Made it past all the skin bars in El Paso and now we are enjoying the view here in Tucson. Anyone who knows shaun callahan here in tuscon- tell him to answer his emails
There should be a much longer tribute to Ebeltof. I can still smell that tobacco.
murf
Wags

climber
Apr 27, 2008 - 11:15pm PT
Met Jan at Hickory "Heroin" Grove campground in Baraboo as Sandy & I were starting to hang with the remnants of the DLFA and climbing. It was the end of the 80's.

Three groups converged there, with ours being an enthusiastic bunch of new climbers. Also there, the Pres and x presidents of the DLFA and the Mpls old guys (who were younger than I am now). Jan was in the later with Al, Duane & Craig. I believe Jan or Tommy coined the affectionate moniker given to Al's son's friend, the Antiichrist. Between Hickory Grove (and owners Joanne and Bob Cooper), the hoard of Milwaukee muscle drunks regulars, Prunes Bechler, Tommy the Dutchman Duetchler, the Groths, Martinson, Pig Tits the Brush Hog Squealer and a host of other characters, memorable lines abounded.

You know the rules boys, there are no rules-Bob Cooper
I told them as#@&%es where to go, in plain English-Joanne Cooper
What Angus (Andy) need most is a swift kick in the ass-Jan
The best part about being an alcoholic is hangovers just arne't a problem-Dave G.
Jan smokes that sh#t smelling tobacco-Al
Al smokes that sh#t smelleng tobacco-Jan

Tommy and Jan had an amazing climbing vocabulary from reading all the classic climbing books. It was a great time to be a climber.




hobo_dan

Social climber
Minnesota
Topic Author's Reply - Jul 11, 2008 - 10:52pm PT
More sad news. Craig Martinson has ALS and is now living in Phoenix. I only climbed with Craig once. For those who have no idea- Craig was a fabulous climber in the 1970's.
By rights he should have his own thread and I'm sure it will surface. My memory is of a very easy going fun guy to climb with.
I'll post this again.
Murf
neebee

Social climber
calif/texas
Jul 13, 2008 - 01:41pm PT
hey there hobo_dan... say... the best honor you can do a friend, after he passes on, is to share his life with others...

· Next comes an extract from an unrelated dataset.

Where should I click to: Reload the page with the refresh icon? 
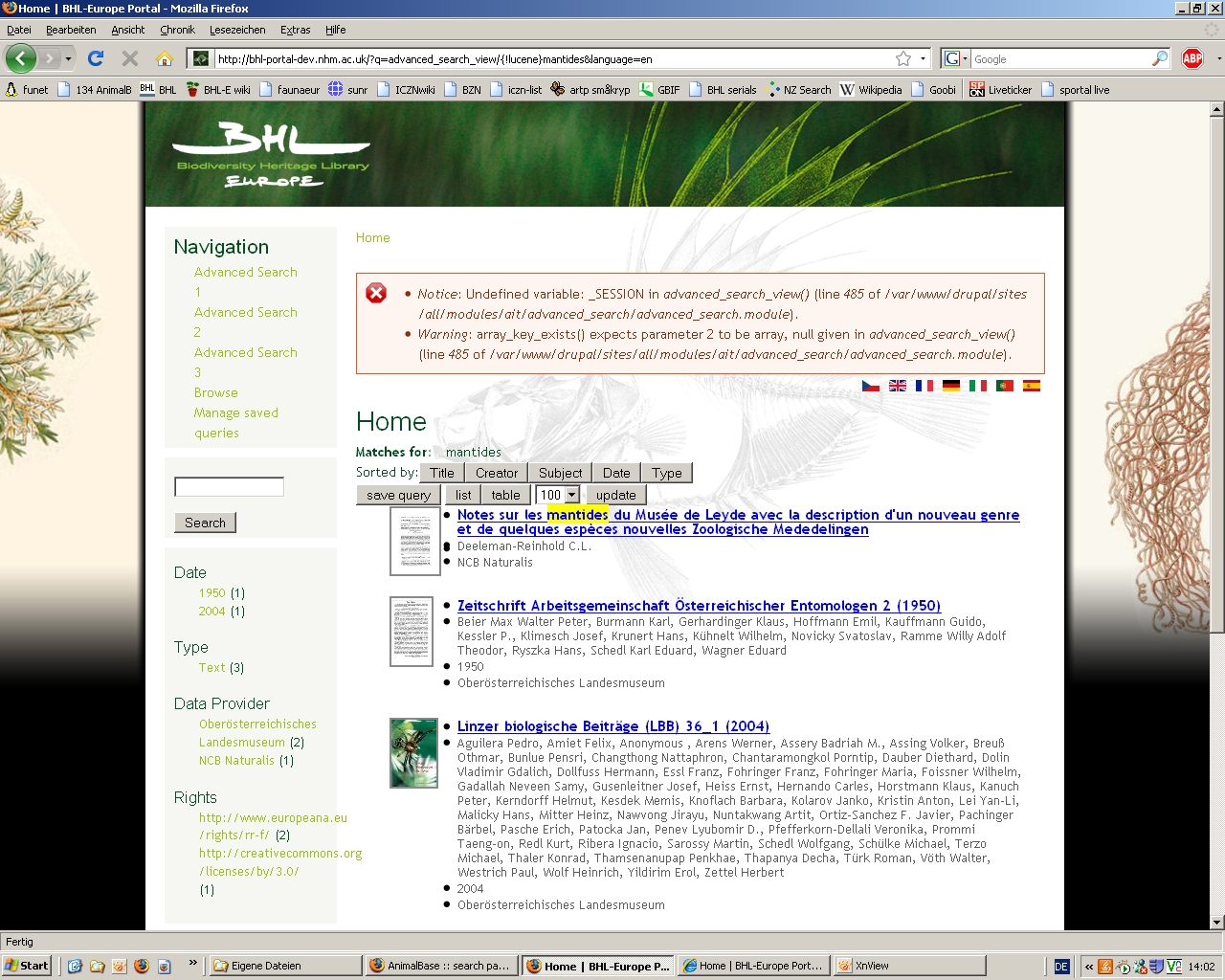click(x=96, y=58)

thank you for sharing these stories....

also--as the climber you just mentioned (edit= CRAIG), what i was going to say is:

i am very sorry to hear this awful news that he has ALS... two of my cousins, in ohio, both great gals, and young moms with kids and loving husbands and a full life to still share, HAD this disease... one died after lingering to it, after a few short years... her sister then had it too, but got it in the brain area first, and she died within the year, and never knew what hit her (whereas her sis had it in the muscles first, and she say herself waste aways until she could not talk or eat)...

somehow, it was in there dad's side of the family....

i will earnestly pray for your friend, as so far they say there is no cure, but there are some ways that have made life better for folks... all in the experimental stage...

sadly, no one lives long enough to study this awful attack on the body....

please have some great time with your friend while you can..
god bless...
RMartinson

climber
Mar 14, 2009 - 01:30am PT
This is Ryan Martinson, the son of Craig Martinson..... I have memories of sitting in the viking bar listening to my father along with Tom Deutchler, Fred Becky, Jan Ebeltof, Dick Wildburger, amongst many others discussing their next great climbing adventure, or telling stories about climbing adventures of their past. Jan or Tom would always sit me up next to the bar and buy me a soda. I was around 7 or 8..... someone would always end up busting out a map to plot out new routes. I remember Jan always mumbling something under his breath and smoking on that pipe of his. I'll definitely miss him.
chez

Social climber
chicago ill
Mar 14, 2009 - 02:44am PT
funny thing i also had a thought about jan abeltof today. In Mammoth Lakes Ca no less.